### Exercise
Scan the records that follow, and whenever a line has the word "will", copy it.
Top of Input
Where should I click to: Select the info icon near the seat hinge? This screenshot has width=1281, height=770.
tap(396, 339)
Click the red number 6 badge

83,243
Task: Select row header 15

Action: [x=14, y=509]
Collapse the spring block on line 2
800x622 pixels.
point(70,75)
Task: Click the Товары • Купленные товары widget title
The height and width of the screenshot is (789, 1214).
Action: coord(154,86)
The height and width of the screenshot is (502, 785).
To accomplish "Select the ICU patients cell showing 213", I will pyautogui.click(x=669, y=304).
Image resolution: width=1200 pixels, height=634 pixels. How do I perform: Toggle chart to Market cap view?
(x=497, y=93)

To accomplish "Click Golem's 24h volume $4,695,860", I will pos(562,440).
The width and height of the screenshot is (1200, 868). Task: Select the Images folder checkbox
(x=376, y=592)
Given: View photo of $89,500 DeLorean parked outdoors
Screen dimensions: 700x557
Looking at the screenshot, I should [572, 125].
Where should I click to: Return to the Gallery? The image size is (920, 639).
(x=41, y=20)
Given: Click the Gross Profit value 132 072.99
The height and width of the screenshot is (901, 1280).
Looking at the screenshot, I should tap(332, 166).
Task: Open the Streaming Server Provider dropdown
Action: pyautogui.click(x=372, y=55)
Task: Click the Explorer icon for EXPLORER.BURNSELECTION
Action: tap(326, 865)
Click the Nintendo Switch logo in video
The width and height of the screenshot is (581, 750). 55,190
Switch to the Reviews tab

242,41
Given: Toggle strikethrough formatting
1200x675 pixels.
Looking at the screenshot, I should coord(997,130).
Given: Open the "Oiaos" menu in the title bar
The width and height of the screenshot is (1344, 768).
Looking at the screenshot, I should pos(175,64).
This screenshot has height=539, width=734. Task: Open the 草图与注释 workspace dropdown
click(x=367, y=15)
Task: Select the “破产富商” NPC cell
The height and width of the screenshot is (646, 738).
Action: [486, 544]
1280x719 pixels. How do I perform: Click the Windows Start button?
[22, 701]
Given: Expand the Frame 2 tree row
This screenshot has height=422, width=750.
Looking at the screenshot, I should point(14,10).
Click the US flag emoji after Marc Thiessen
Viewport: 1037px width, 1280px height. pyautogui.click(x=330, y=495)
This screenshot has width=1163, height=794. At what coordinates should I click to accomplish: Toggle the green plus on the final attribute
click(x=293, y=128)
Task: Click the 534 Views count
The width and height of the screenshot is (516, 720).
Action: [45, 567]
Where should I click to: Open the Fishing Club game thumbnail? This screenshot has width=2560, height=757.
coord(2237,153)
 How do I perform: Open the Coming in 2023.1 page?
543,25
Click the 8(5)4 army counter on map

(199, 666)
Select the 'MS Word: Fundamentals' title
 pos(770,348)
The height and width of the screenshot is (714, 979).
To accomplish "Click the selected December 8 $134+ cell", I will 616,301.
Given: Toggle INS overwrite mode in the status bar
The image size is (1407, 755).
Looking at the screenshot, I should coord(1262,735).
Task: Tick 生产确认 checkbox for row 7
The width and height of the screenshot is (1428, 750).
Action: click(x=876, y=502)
Bottom of Input
### Reply to the task
To accomplish "Select the ICU patients cell showing 213", I will pyautogui.click(x=669, y=304).
To accomplish "Click Golem's 24h volume $4,695,860", I will pos(562,440).
To accomplish "Click the selected December 8 $134+ cell", I will 616,301.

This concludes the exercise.